Ausserdem habe ich wie in http://www.tutorials.de/cgi-perl-python-ruby-power-shell/382612-apache2piwik-log_format.html"]diesem Beitrag hier vorgeschlagen, in der Datei src/apache_log_format_parser.py den Code angepasst.

Leider sehe ich bei der Auswertung in Piwik bei der Anzeige der Seiten nur den Titel "Seitenname nicht definiert".

Kann mir jemand sagen, wo mein Fehler liegen könnte?

Vielen Dank im Voraus und viele Grüße
NJoyLife


----------



## deepthroat (19. Februar 2012)

Hi.

Die Seitentitel können natürlich nur importiert werden, wenn sie auch im Apache Log auftauchen. Das ist bei dir nicht der Fall.

Und ich sehe keine einfache Möglichkeit dies mit Apache zu realisieren... evtl. gibt's dafür ein Modul?

Gruß


----------



## NJoyLife (19. Februar 2012)

Hi
Vielen Dank für deine Antwort. Wie ich oben geschrieben habe, werden die Seiten im Apache-Log angezeigt - schön mit vollständigem Pfad.
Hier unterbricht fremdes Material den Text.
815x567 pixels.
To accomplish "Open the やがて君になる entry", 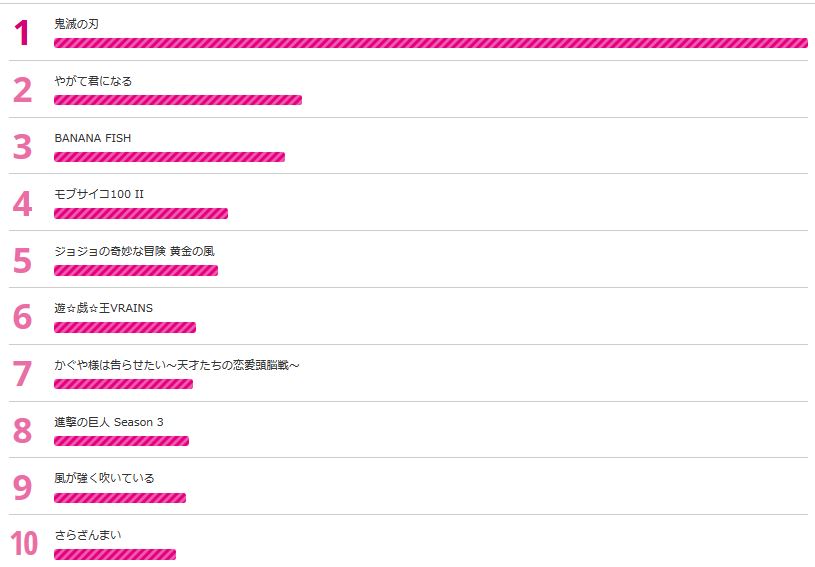I will click(93, 80).
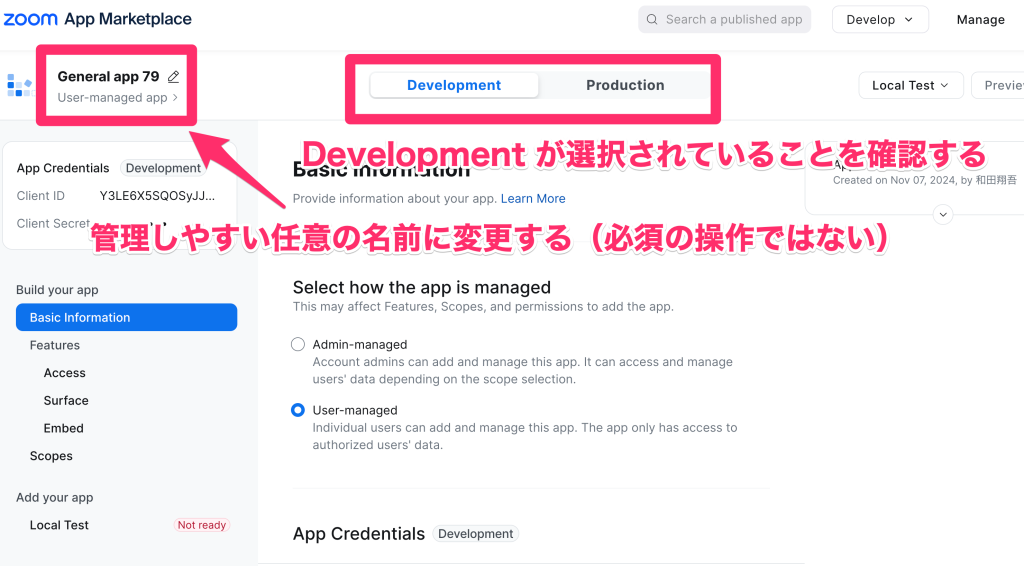
Task: Click the blue app icon left of app name
Action: (19, 86)
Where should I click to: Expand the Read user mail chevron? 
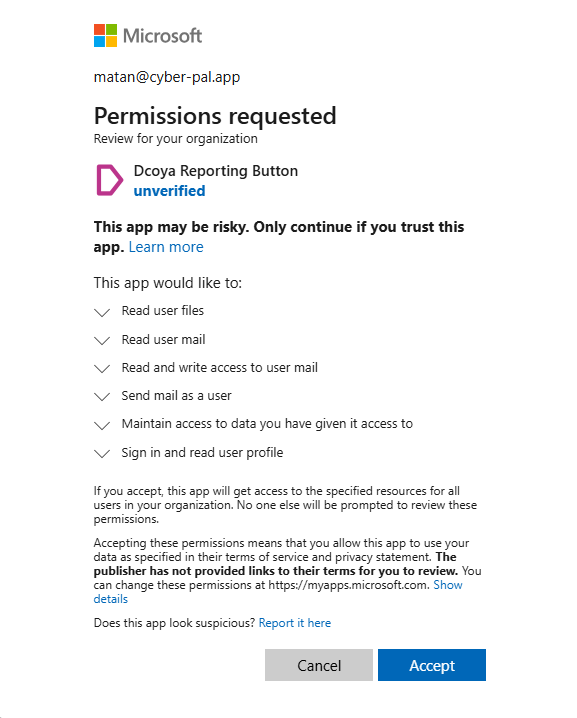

Nur irgendwie scheinen sie mit apache2piwik nicht korrekt importiert zu werden...

Irgendeine Idee, weshalb?

Viele Grüße
NJoyLife


----------



## deepthroat (20. Februar 2012)

NJoyLife hat gesagt.:


> Hi
> Vielen Dank für deine Antwort. Wie ich oben geschrieben habe, werden die Seiten im Apache-Log angezeigt - schön mit vollständigem Pfad.
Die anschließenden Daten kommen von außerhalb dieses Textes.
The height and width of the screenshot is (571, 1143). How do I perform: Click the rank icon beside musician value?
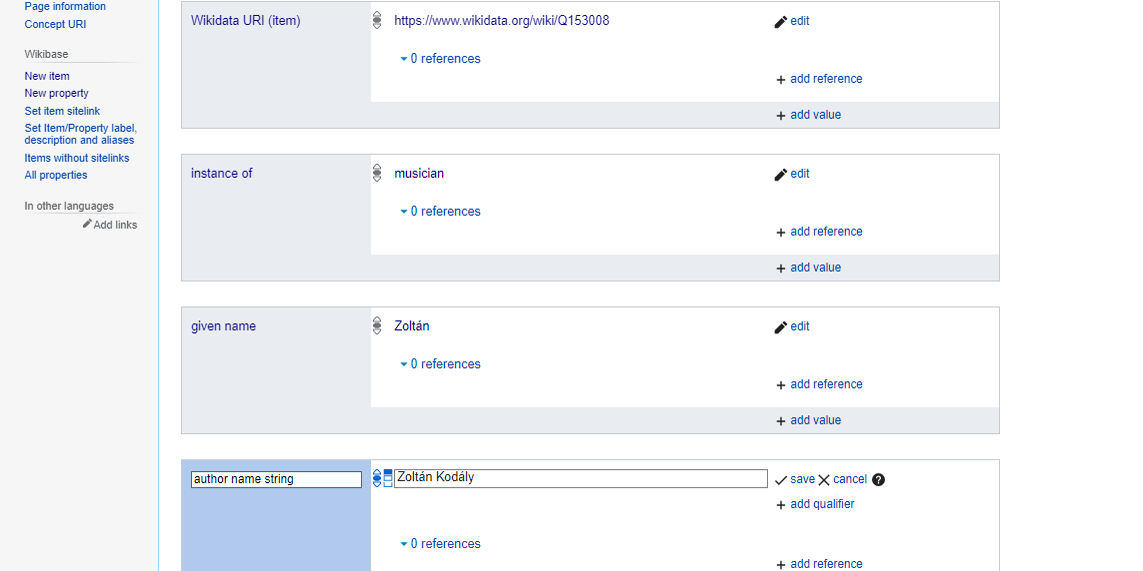pyautogui.click(x=377, y=173)
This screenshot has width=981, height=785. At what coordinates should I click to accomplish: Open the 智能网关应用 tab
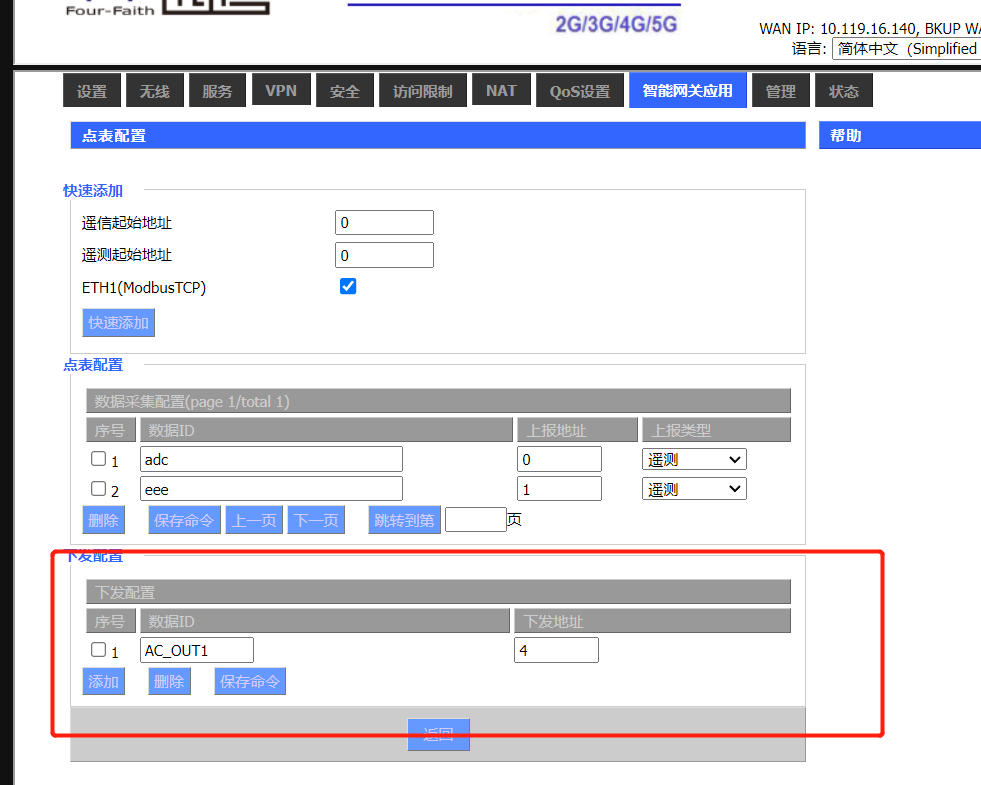687,91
Seitentitel und Dateiname sind zwei verschiedene Dinge.


NJoyLife hat gesagt.:


> Nur irgendwie scheinen sie mit apache2piwik nicht korrekt importiert zu werden...
> 
> Irgendeine Idee, weshalb?


Seitentitel kann man mit apache2piwik nicht importieren:


> The following information will not be tracked when importing logs in Piwik: Screen resolution & type, Custom variables, *Page titles*, Outlinks, Campaigns, Providers, Plugins support.



Und auch der %f Formatstring wird nicht von apache2piwik unterstützt.

Gruß


----------



## NJoyLife (20. Februar 2012)

Hallo deepthroat



> Seitentitel und Dateiname sind zwei verschiedene Dinge.


Stimmt. 



> Seitentitel kann man mit apache2piwik nicht importieren:


Schade - aber kann apache2piwik Dateinamen importieren? Dann müsste doch ein manuelles Parsen später möglich sein, oder? 
Ich hätte ausserdem erwartet, dass in der Piwik-Statistik dann satt des Seitentitels der Dateiname angegeben wird... Ist das überhaupt möglich?

Vielen Dank nochmals und viele Grüsse

NJoyLife


----------



## deepthroat (20. Februar 2012)

NJoyLife hat gesagt.:


> Schade - aber kann apache2piwik Dateinamen importieren?


Dazu müßte es den %f Formatstring unterstützen.


NJoyLife hat gesagt.:


> Dann müsste doch ein manuelles Parsen später möglich sein, oder?


Du meinst dann die Datei zu lesen und den <title>...</title> zu extrahieren? Ja, wäre dann möglich.


NJoyLife hat gesagt.:


> Ich hätte ausserdem erwartet, dass in der Piwik-Statistik dann satt des Seitentitels der Dateiname angegeben wird...


Das macht m.M. nach keinen Sinn. Es hat beides ja nicht viel miteinander zu tun.


NJoyLife hat gesagt.:


> Ist das überhaupt möglich?


Man kann sicherlich manuell an den Daten in der DB rumpfuschen...

Gruß


----------



## NJoyLife (20. Februar 2012)

Hi deepthroat
Wenn ich dich korrekt verstanden habe, müsste ich also nachträglich die DB bearbeiten. Das ginge in Ordnug - ich habe nicht viele Seiten aber dafür sehr viele Zugriffe zum Auswerten.
Allerdings ist mir die Datenbankstruktur noch etwas unklar. Vielleicht kannst du mir da weiterhelfen?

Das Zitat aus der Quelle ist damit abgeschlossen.